# AVAILABLE DATA:
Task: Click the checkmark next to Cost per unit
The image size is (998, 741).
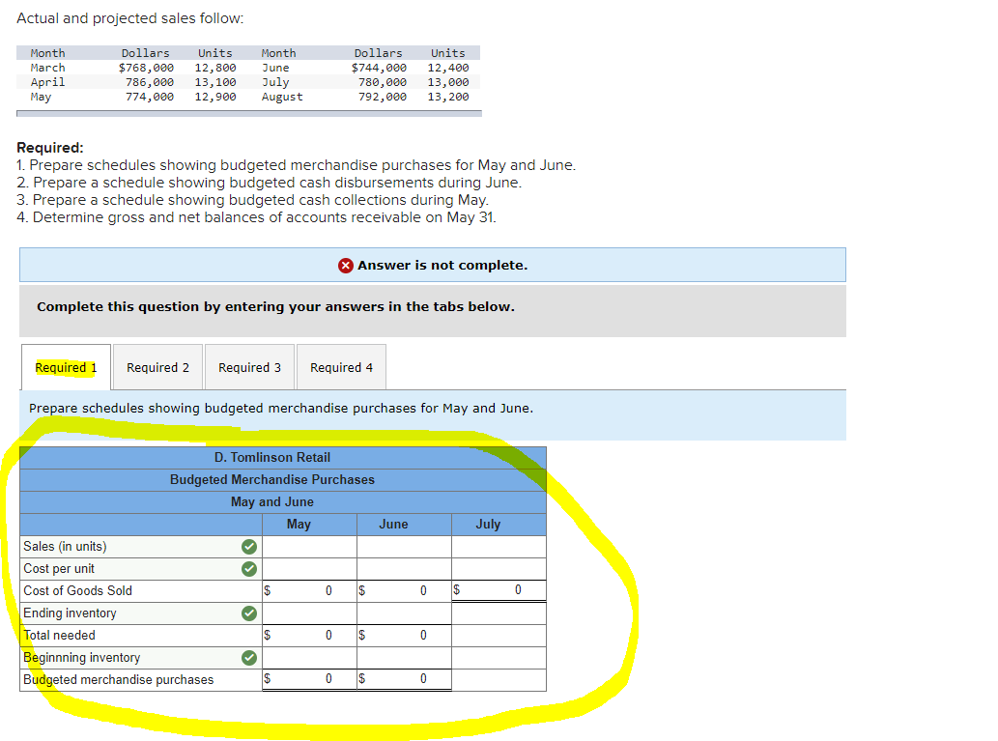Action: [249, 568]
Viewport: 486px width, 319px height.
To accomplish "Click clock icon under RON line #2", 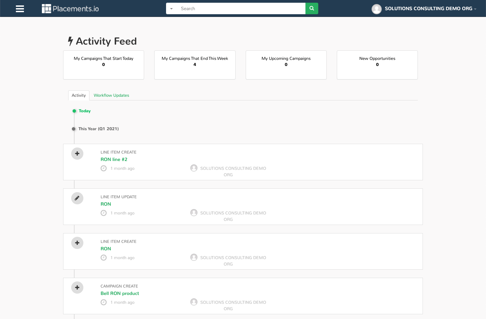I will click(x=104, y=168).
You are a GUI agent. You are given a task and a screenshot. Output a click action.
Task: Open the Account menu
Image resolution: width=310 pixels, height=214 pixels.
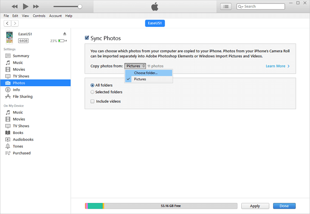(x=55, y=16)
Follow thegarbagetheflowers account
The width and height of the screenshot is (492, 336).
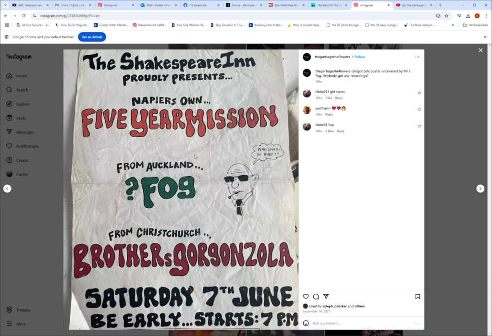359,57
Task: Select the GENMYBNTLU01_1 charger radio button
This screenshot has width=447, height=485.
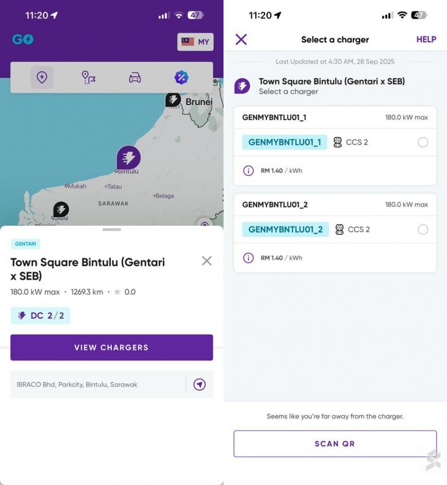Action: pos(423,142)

# HOW TO COMPLETE THIS TASK:
Taking the entries above, extract every line from the one bearing "You are a GUI" through the one bearing "Task: Select the", exactly, with no pictures.

# EXERCISE OUTPUT:
You are a GUI agent. You are given a task and a screenshot. Output a click action.
Task: Open the Account menu
Image resolution: width=310 pixels, height=214 pixels.
(x=55, y=16)
Follow thegarbagetheflowers account
The width and height of the screenshot is (492, 336).
359,57
Task: Select the GENMYBNTLU01_1 charger radio button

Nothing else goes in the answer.